═══ Exercise material
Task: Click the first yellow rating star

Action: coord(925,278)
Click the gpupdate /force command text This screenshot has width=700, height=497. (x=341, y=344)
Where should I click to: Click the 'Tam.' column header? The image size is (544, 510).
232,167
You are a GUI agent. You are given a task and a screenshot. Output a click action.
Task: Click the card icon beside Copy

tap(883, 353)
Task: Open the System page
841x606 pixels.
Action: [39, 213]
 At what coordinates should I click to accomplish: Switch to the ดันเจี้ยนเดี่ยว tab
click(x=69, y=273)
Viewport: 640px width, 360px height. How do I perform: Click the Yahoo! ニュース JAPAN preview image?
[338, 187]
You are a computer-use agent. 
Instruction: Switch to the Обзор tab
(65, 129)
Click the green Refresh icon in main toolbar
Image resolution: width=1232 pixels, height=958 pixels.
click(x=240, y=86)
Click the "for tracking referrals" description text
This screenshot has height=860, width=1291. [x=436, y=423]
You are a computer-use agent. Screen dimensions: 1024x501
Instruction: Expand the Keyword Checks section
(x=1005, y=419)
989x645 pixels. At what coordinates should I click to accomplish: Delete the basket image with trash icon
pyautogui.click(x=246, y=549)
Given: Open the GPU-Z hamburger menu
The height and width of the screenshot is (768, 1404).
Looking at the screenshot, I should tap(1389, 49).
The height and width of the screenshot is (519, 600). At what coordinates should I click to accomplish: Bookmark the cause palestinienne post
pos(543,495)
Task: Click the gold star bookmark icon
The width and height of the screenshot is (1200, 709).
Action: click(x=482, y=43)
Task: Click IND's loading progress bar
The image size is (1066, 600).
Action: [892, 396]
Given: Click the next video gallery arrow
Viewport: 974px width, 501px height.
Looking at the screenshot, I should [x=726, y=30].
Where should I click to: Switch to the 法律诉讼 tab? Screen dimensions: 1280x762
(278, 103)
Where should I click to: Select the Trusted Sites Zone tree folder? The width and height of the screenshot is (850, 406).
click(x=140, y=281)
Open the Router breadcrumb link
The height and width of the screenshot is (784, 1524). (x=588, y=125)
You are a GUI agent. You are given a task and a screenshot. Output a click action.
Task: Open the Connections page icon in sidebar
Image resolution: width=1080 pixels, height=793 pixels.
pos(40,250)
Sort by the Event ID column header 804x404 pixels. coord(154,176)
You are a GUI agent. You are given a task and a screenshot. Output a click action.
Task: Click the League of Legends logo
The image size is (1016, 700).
══════
> _Aim of the task_
Each line above that has the word "page" should be copied.

> _Response area_
Task: Open the System page
Task: Open the Connections page icon in sidebar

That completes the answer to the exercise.